> Task data:
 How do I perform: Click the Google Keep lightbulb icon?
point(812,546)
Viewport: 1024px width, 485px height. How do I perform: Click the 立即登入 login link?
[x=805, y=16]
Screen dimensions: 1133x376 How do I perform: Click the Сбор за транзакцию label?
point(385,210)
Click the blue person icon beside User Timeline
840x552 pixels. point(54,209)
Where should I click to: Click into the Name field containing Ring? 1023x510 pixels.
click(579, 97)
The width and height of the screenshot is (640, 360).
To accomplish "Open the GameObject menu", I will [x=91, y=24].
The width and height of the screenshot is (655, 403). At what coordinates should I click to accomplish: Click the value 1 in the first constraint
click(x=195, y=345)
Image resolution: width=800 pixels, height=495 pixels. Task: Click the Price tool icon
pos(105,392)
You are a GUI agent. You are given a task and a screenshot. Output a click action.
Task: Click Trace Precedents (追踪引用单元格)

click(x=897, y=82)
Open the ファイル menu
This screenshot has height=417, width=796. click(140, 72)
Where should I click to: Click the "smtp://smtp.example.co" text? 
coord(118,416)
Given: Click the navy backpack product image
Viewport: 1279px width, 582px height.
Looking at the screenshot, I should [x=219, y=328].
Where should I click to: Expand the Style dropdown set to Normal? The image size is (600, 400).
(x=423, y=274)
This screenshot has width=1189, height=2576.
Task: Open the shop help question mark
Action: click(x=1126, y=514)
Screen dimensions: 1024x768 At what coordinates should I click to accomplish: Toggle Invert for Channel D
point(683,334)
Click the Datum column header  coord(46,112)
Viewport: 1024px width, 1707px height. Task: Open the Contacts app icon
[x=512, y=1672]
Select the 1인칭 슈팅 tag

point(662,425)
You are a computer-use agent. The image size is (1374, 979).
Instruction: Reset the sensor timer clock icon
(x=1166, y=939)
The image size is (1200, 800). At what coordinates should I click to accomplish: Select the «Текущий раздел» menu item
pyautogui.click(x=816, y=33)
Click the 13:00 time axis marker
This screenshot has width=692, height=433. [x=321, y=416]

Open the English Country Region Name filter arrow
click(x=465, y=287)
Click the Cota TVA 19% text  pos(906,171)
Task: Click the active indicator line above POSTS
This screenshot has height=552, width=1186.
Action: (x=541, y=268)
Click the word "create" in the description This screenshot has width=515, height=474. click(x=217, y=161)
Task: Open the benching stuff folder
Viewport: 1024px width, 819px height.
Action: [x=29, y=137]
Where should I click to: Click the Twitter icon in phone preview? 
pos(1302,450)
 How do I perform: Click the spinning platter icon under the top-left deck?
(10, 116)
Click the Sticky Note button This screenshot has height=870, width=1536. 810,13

> What you should do:
The whole listing is needed again, word for word.

> Solution to the exercise:
 How do I perform: Click the Google Keep lightbulb icon?
point(812,546)
Viewport: 1024px width, 485px height. How do I perform: Click the 立即登入 login link?
[x=805, y=16]
Screen dimensions: 1133x376 How do I perform: Click the Сбор за транзакцию label?
point(385,210)
Click the blue person icon beside User Timeline
840x552 pixels. point(54,209)
Where should I click to: Click into the Name field containing Ring? 1023x510 pixels.
click(579, 97)
The width and height of the screenshot is (640, 360).
To accomplish "Open the GameObject menu", I will [x=91, y=24].
The width and height of the screenshot is (655, 403). At what coordinates should I click to accomplish: Click the value 1 in the first constraint
click(x=195, y=345)
Image resolution: width=800 pixels, height=495 pixels. Task: Click the Price tool icon
pos(105,392)
You are a GUI agent. You are given a task and a screenshot. Output a click action.
Task: Click Trace Precedents (追踪引用单元格)

click(x=897, y=82)
Open the ファイル menu
This screenshot has height=417, width=796. click(140, 72)
Where should I click to: Click the "smtp://smtp.example.co" text? 
coord(118,416)
Given: Click the navy backpack product image
Viewport: 1279px width, 582px height.
Looking at the screenshot, I should [x=219, y=328].
Where should I click to: Expand the Style dropdown set to Normal? The image size is (600, 400).
(x=423, y=274)
This screenshot has width=1189, height=2576.
Task: Open the shop help question mark
Action: click(x=1126, y=514)
Screen dimensions: 1024x768 At what coordinates should I click to accomplish: Toggle Invert for Channel D
point(683,334)
Click the Datum column header  coord(46,112)
Viewport: 1024px width, 1707px height. Task: Open the Contacts app icon
[x=512, y=1672]
Select the 1인칭 슈팅 tag

point(662,425)
You are a computer-use agent. The image size is (1374, 979).
Instruction: Reset the sensor timer clock icon
(x=1166, y=939)
The image size is (1200, 800). At what coordinates should I click to accomplish: Select the «Текущий раздел» menu item
pyautogui.click(x=816, y=33)
Click the 13:00 time axis marker
This screenshot has width=692, height=433. [x=321, y=416]

Open the English Country Region Name filter arrow
click(x=465, y=287)
Click the Cota TVA 19% text  pos(906,171)
Task: Click the active indicator line above POSTS
This screenshot has height=552, width=1186.
Action: (x=541, y=268)
Click the word "create" in the description This screenshot has width=515, height=474. click(x=217, y=161)
Task: Open the benching stuff folder
Viewport: 1024px width, 819px height.
Action: [x=29, y=137]
Where should I click to: Click the Twitter icon in phone preview? 
pos(1302,450)
 How do I perform: Click the spinning platter icon under the top-left deck?
(10, 116)
Click the Sticky Note button This screenshot has height=870, width=1536. 810,13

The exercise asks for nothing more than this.